» About this exercise: Reproduce the full set of records that follow, exactly as shown.

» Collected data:
········

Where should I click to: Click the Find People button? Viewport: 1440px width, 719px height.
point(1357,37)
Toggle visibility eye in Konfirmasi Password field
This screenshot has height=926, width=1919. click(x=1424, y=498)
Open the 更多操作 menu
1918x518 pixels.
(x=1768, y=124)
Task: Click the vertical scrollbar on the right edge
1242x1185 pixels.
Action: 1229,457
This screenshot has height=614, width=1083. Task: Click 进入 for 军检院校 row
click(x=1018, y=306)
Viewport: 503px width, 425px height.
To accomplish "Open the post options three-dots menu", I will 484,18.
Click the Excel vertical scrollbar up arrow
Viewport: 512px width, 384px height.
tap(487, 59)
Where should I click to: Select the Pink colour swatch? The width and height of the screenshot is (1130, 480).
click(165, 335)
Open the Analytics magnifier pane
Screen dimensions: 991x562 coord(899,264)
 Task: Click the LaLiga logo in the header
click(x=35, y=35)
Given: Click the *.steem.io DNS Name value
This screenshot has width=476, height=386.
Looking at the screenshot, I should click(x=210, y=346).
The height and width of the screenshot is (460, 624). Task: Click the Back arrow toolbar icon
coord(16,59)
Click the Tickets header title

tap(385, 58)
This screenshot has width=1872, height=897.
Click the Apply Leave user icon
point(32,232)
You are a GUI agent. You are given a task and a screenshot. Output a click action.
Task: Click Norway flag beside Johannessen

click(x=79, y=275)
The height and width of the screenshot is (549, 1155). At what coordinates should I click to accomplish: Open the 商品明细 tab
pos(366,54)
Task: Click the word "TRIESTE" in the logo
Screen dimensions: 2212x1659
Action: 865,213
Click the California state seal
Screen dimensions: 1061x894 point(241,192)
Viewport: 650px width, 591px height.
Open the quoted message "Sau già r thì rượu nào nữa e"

········

» Exercise result:
Where should I click to: Click the Find People button? Viewport: 1440px width, 719px height.
point(1357,37)
Toggle visibility eye in Konfirmasi Password field
This screenshot has height=926, width=1919. click(x=1424, y=498)
Open the 更多操作 menu
1918x518 pixels.
(x=1768, y=124)
Task: Click the vertical scrollbar on the right edge
1242x1185 pixels.
Action: 1229,457
This screenshot has height=614, width=1083. Task: Click 进入 for 军检院校 row
click(x=1018, y=306)
Viewport: 503px width, 425px height.
To accomplish "Open the post options three-dots menu", I will 484,18.
Click the Excel vertical scrollbar up arrow
Viewport: 512px width, 384px height.
tap(487, 59)
Where should I click to: Select the Pink colour swatch? The width and height of the screenshot is (1130, 480).
click(165, 335)
Open the Analytics magnifier pane
Screen dimensions: 991x562 coord(899,264)
 Task: Click the LaLiga logo in the header
click(x=35, y=35)
Given: Click the *.steem.io DNS Name value
This screenshot has width=476, height=386.
Looking at the screenshot, I should click(x=210, y=346).
The height and width of the screenshot is (460, 624). Task: Click the Back arrow toolbar icon
coord(16,59)
Click the Tickets header title

tap(385, 58)
This screenshot has width=1872, height=897.
Click the Apply Leave user icon
point(32,232)
You are a GUI agent. You are given a task and a screenshot. Output a click action.
Task: Click Norway flag beside Johannessen

click(x=79, y=275)
The height and width of the screenshot is (549, 1155). At what coordinates should I click to accomplish: Open the 商品明细 tab
pos(366,54)
Task: Click the word "TRIESTE" in the logo
Screen dimensions: 2212x1659
Action: 865,213
Click the California state seal
Screen dimensions: 1061x894 point(241,192)
Viewport: 650px width, 591px height.
Open the quoted message "Sau già r thì rượu nào nữa e"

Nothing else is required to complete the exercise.